(Material to process Opens)

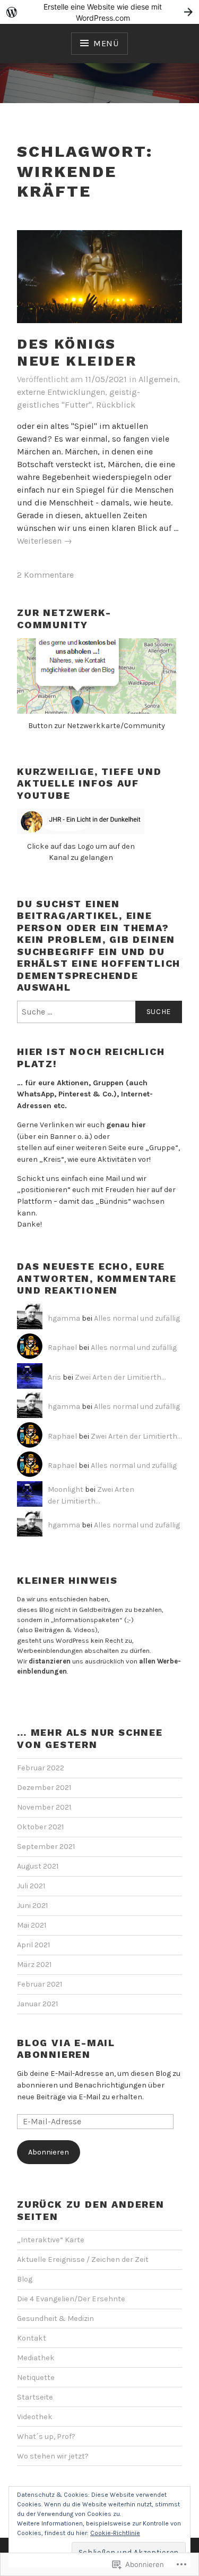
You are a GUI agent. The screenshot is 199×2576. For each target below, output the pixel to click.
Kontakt (31, 2338)
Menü (106, 43)
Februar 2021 (39, 1984)
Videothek (35, 2416)
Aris (54, 1377)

(Material to process Closes)

Try it →
Reproduce every record above exactly, omitting the pictures.

Exercise response →
You are a GUI agent. The screenshot is 199×2576. For each target below, output the pixel to click.
Kontakt (31, 2338)
Menü (106, 43)
Februar 2021 (39, 1984)
Videothek (35, 2416)
Aris (54, 1377)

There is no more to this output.